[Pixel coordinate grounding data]
Segment Open

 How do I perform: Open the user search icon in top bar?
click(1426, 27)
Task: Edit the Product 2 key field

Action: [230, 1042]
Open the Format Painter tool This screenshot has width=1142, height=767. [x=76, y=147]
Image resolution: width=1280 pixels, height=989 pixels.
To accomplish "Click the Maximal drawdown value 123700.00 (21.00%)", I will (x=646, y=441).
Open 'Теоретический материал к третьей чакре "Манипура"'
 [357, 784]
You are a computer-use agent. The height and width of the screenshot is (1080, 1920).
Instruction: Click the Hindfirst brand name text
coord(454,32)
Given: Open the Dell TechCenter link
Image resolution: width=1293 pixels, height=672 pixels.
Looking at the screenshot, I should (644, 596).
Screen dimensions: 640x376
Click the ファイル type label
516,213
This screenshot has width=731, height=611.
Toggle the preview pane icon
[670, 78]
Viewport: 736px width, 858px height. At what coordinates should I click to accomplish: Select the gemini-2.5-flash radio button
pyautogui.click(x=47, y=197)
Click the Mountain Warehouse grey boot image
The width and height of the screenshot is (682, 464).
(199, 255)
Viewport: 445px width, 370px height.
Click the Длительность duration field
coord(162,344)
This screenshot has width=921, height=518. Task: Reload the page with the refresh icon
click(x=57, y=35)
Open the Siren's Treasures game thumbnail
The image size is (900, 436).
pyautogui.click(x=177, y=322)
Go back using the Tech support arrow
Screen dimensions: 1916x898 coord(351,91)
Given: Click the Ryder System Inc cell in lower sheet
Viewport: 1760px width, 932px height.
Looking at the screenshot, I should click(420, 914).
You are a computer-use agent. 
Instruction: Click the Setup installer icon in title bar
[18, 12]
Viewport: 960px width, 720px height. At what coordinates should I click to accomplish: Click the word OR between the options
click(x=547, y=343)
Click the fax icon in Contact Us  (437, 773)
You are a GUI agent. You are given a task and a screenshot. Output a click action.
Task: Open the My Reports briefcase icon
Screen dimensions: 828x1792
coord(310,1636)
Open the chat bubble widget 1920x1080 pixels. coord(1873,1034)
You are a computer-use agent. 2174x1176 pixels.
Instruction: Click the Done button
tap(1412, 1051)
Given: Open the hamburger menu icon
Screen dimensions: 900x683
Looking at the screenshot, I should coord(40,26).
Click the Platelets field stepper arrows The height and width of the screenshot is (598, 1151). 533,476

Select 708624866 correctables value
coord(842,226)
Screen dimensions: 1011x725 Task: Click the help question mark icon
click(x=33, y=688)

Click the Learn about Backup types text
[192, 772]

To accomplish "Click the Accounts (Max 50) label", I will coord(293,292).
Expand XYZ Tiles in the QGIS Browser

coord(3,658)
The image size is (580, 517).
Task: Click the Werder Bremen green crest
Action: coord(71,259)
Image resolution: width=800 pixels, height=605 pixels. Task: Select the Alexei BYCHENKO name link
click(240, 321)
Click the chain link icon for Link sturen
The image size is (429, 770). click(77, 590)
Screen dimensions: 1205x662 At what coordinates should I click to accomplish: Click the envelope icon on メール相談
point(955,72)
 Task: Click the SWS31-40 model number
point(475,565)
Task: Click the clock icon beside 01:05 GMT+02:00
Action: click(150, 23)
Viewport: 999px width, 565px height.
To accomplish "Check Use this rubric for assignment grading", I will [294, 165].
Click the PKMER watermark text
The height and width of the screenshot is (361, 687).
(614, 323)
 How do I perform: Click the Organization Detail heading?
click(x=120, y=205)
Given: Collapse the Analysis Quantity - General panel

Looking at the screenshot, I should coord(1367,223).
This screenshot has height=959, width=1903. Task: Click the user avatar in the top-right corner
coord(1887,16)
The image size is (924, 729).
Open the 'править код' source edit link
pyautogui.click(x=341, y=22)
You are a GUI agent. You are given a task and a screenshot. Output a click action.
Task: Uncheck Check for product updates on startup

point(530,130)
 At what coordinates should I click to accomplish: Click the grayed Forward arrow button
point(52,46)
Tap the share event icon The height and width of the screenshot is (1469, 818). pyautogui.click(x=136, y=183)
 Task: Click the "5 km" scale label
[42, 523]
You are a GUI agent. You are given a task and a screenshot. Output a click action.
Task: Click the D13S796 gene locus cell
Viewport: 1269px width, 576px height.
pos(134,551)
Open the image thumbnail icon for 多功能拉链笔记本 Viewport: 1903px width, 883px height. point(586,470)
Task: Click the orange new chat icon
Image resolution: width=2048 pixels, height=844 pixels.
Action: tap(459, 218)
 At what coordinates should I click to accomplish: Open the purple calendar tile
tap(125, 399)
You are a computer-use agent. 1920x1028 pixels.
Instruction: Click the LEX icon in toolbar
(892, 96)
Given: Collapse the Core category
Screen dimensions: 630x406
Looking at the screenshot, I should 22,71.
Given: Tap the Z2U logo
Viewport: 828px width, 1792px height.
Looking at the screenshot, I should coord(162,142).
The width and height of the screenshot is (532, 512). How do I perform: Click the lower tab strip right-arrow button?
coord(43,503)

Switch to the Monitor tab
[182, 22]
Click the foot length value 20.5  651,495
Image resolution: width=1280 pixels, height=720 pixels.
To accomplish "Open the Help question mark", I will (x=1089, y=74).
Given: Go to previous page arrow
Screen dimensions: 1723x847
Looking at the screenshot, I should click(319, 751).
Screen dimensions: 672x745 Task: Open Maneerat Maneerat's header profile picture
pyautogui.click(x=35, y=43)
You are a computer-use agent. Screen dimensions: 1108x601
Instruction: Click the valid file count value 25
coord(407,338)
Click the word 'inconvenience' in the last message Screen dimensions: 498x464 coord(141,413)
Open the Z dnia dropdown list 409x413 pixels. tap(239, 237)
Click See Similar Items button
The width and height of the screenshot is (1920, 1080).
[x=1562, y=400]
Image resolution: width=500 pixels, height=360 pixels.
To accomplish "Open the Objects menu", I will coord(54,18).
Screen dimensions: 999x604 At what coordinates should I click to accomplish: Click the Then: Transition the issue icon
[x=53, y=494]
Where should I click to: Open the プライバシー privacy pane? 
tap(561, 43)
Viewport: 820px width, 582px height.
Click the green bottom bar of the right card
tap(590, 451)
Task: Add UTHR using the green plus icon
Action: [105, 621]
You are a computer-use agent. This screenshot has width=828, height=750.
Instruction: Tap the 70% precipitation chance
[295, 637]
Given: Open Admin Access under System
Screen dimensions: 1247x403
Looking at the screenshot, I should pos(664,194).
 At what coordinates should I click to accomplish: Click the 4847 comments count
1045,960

Segment Closed

## TASK DIRECTIONS
Begin at the line above that has "Task: Edit the Product 2 key field" and stop after the line that has "Given: Open the Dell TechCenter link", copying each line exactly and adding nothing else.

## RESPONSE TO THIS EXERCISE
Task: Edit the Product 2 key field

Action: [230, 1042]
Open the Format Painter tool This screenshot has width=1142, height=767. [x=76, y=147]
Image resolution: width=1280 pixels, height=989 pixels.
To accomplish "Click the Maximal drawdown value 123700.00 (21.00%)", I will (x=646, y=441).
Open 'Теоретический материал к третьей чакре "Манипура"'
 [357, 784]
You are a computer-use agent. The height and width of the screenshot is (1080, 1920).
Instruction: Click the Hindfirst brand name text
coord(454,32)
Given: Open the Dell TechCenter link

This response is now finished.